Yerel seçimde kullanacakları ‘Tam Yol İleri’ sloganından bahseden İmamoğlu, “Burada özellikle hız kesmeden, ilk günden itibaren yaptığımız hizmet koşusunu daha da ileri taşıma sorumluluğuna sahibiz. Göreve geldikten sonra bu anlamda yaptığımız güçlü ve hızlı koşuyu sizlerle büyütmek ve önümüzde ki yıllarda daha yukarıya taşımak istiyoruz. Günün koşullarına göre elbette kurumumuzu birçok yönünde değişimler, dönüşümler çalışıyoruz. Enstitü İstanbul İSMEK’te bunlardan birisi ki bu anlamda hem güncel teknolojiyi daha yüksek seviyede kullanan bu vesileyle hemşerilerine daha çok erişen bir yöntemi bayağı önemli bir noktaya taşıdı kurumumuz. Yine tabii burada özellikle şu duyguyu daha fazla önemsiyoruz. Sadece bizim eğitimimize gelen insanlar kendi kişisel gelişimlerini elbette destekliyorlar, kabiliyetlerini geliştiriyorlar. Elbette marifetleri daha da üst seviyeye çıkıyor ama bir başka yönüyle bu seviyeye gelen bütün hemşerilerimizin aynı zamanda para kazandığı ya da bir işe girdiği yani karşılığını bir kazançla evine taşıyabildiği, yuvasına taşıyabildiği bir modele dönüşmesi en büyük arzumuz. Bu yapıda özellikle ciddi çalışmalarımız söz konusu” diye konuştu.
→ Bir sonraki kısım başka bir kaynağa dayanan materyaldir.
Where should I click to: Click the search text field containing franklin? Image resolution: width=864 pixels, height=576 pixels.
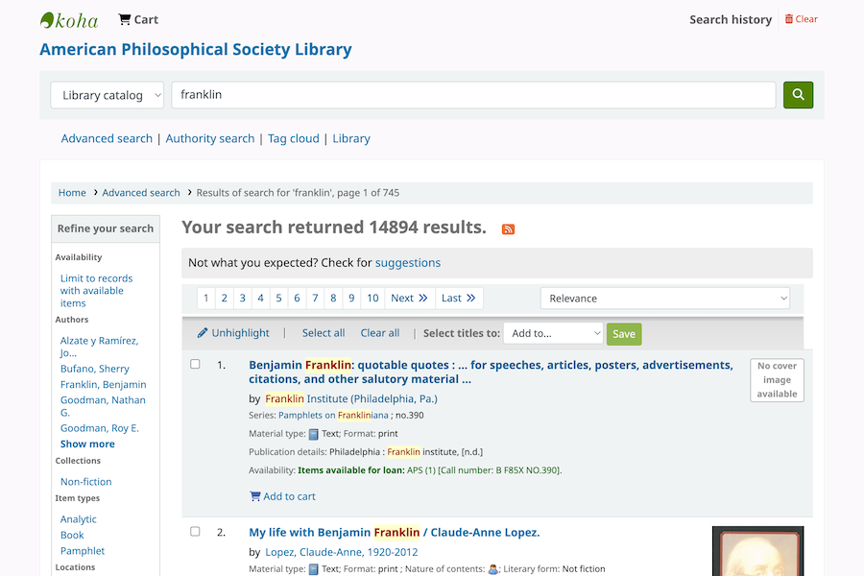pos(473,95)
“ENSTİTÜ İSTANBUL İSMEK’E DAVET EDİYORUM”
İSMEK Eğitmenlerinin, toplumun aydınlanmasında büyük paya sahip olduklarını söyleyen İmamoğlu, “Ama ne yazık ki, bugün görüyoruz; öyle enteresan metotlarla, yani olmayan bir kaza anını ya da bozulmuş bir otobüs anını kayda almanın ya da Ekrem İmamoğlu’nun burada konuştuğu kelimeleri yapay zekayla çevirerek, bir yayın yaparak insanları aldatmanın tanıtıma katkı sunacağını düşünen bir anlayışla karşı karşıyayız. Karalamak, kötülemek, aşağılamak veya olmayan şeyleri olmuş gibi göstermek ne toplum kültürümüze uygun, ne insani düşüncelere ya da mantığa uygun, ne evrensel değerlere uygun, ne inancımıza uygun. Akla, bilime, tekniğe, eğitime ihtiyacı olanları da Enstitü İstanbul İSMEK’e davet ediyorum. Gelsinler burada eğitim alsınlar. Belki de etik kuralları anlatmak, iyi insan olmayı, iyi vatandaş olmayı, ahlaklı birey olabilmeyi de anlatmak ve öğretmek konusunda, özellikle bu tür girişimleri olan bir kısım siyasi gruplara kurs olarak açmamız gerekiyor” ifadelerini kullandı.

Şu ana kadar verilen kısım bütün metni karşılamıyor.